#### TEXTO EXTRAÍDO ####
Así fue como llegó al guion de Sleeping Beauty y así fue como brincó a la dirección de la cinta, teniendo, obviamente, a Luis Buñuel y su clásica Belle de Jour (Francia, 1967) como película de cabecera.
La muchacha que se presta al incómodo experimento descrito al inicio, se llama Lucy (Emily Browning). Estudia la universidad, le renta un cuarto a una pareja y trabaja de medio tiempo tanto en una oficina, sacando copias y como mesera en un restaurante-bar. Algunas tardes va a cuidar a un hombre que aparentemente está enfermo, Birdmann (Ewen Leslie). Es adicta a varias drogas y cuando no se renta como conejillo de indias en el laboratorio, se prostituye en un lujoso bar.
Un día, Lucy lee en un periódico una oferta de trabajo. Llama y a pesar de lo extraña que resulta la conversación, decide seguir adelante. Conoce a Clara (Rachel Blake), que primero la contrata para un exclusivo servicio platino en cenas con hombres adinerados.
Las reglas para ser contratadas son estrictas: como el servicio se hace con ropa interior, no debe tener tatuajes ni marcas que estropeen su cuerpo. Tampoco debe consumir drogas. Finalmente debe ser discreta y no hablar del trabajo con nadie. Ante la pregunta de que si sabe algo sobre el tal servicio platino, Lucy miente. También lo hace con sus adicciones y hasta con su nombre. Clara capta las mentiras en el acto, pero sabiendo que la belleza natural de la muchacha les traerá ganancias a ambas, las deja pasar no sin antes advertirle que lo mejor será que no se acostumbre a ese tipo de trabajo o vida, ni al dinero que comenzará a ganar. Que mejor lo use para algo inteligente, como pagarse la carrera o ahorrar un poco para el futuro.
#### LISTA DE DATOS ####
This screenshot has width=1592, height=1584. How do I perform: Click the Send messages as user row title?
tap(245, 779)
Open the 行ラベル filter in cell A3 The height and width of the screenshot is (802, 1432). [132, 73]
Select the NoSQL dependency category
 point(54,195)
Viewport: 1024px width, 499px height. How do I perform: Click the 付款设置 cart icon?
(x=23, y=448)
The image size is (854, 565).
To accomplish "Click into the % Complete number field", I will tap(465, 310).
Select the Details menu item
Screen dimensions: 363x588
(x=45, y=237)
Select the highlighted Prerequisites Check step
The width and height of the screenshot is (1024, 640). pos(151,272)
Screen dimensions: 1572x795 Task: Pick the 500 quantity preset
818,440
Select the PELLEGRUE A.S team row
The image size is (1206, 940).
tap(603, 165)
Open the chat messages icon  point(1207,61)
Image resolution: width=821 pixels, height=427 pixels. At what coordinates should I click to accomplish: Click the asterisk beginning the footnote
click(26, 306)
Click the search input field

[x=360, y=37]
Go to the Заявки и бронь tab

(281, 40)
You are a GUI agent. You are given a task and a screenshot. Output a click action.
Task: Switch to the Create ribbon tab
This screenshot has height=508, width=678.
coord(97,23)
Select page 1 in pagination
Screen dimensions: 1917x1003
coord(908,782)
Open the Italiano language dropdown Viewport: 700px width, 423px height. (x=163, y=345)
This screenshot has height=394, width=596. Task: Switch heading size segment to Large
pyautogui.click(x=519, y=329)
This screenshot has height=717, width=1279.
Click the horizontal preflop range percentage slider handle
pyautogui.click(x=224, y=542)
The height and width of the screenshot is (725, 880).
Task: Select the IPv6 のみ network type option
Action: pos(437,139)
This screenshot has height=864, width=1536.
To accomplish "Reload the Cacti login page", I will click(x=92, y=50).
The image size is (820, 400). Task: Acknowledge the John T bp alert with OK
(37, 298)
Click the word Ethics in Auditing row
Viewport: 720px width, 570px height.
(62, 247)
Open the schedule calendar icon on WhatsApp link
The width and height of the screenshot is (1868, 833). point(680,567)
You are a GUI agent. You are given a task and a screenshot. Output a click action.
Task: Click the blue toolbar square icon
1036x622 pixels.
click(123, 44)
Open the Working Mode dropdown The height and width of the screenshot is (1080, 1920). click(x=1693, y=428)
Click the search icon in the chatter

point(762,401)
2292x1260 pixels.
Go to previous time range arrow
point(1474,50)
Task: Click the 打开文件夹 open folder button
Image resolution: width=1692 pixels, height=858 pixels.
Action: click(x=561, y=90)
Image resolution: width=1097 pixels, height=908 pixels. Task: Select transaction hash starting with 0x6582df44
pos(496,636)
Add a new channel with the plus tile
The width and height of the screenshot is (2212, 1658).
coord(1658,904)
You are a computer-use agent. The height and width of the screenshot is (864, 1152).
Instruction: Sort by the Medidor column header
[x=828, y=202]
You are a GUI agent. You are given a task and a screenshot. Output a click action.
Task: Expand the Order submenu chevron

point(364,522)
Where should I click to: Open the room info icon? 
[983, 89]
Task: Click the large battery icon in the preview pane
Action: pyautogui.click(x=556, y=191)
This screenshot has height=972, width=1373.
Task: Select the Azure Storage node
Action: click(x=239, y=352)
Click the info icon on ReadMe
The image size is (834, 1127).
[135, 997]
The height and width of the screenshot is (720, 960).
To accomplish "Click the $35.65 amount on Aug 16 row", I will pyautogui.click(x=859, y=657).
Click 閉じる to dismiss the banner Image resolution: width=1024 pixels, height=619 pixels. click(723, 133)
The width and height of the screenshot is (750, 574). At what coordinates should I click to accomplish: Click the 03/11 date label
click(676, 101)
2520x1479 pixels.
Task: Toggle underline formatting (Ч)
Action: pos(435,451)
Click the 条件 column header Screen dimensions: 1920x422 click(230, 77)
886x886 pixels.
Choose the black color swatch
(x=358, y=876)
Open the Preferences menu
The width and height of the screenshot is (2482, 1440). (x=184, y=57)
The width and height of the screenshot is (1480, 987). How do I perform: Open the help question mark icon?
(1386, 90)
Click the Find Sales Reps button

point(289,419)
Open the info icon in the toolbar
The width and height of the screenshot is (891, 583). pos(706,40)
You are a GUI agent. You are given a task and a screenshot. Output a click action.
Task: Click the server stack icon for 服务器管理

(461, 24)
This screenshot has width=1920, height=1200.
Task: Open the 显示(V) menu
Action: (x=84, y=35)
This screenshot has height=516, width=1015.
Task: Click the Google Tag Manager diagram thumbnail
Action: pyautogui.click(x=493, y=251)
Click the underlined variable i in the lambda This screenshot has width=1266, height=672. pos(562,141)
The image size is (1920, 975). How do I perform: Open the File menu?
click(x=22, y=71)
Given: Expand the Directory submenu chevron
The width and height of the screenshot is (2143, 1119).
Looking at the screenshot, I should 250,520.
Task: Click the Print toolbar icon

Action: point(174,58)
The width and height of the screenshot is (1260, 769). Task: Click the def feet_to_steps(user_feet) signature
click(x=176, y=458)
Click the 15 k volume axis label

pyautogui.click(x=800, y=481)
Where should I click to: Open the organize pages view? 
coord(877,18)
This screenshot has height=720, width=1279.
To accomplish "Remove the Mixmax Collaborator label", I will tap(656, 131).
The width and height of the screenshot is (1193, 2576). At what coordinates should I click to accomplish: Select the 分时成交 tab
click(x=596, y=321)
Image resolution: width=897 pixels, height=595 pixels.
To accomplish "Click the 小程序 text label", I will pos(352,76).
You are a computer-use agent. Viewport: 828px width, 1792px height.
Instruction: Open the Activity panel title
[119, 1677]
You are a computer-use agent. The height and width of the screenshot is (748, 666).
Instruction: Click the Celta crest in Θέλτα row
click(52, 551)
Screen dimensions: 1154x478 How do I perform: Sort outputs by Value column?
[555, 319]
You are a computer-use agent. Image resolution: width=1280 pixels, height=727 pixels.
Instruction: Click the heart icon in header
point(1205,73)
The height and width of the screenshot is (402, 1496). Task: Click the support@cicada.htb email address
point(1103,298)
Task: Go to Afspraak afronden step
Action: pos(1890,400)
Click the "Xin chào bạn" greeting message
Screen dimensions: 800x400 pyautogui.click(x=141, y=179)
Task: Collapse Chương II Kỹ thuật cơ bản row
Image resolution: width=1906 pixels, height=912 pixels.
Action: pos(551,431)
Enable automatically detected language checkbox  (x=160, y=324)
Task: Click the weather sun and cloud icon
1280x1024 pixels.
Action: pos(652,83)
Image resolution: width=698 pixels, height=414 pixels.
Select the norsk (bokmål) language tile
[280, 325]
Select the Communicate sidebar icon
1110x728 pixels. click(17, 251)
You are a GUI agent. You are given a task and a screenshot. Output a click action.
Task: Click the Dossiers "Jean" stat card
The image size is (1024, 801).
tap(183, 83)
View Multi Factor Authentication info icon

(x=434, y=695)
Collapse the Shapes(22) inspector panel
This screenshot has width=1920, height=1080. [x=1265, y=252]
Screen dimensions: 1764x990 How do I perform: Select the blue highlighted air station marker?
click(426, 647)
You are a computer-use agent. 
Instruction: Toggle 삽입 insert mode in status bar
####
» **INSTRUCCIONES DE TAREA**:
Indica si cada afirmación coincide con el texto sobre Sleeping Beauty y responde sí o no, citando textualmente las palabras que lo deciden. 1. Lucy trabaja como mesera en un restaurante-bar. 2. Clara no se da cuenta de que Lucy le miente. 3. Las reglas del servicio permiten a las contratadas tener tatuajes.

» **RESPUESTA ESCRITA**:
1. Sí: "trabaja de medio tiempo tanto en una oficina, sacando copias y como mesera en un restaurante-bar"
2. No: "Clara capta las mentiras en el acto"
3. No: "no debe tener tatuajes ni marcas que estropeen su cuerpo"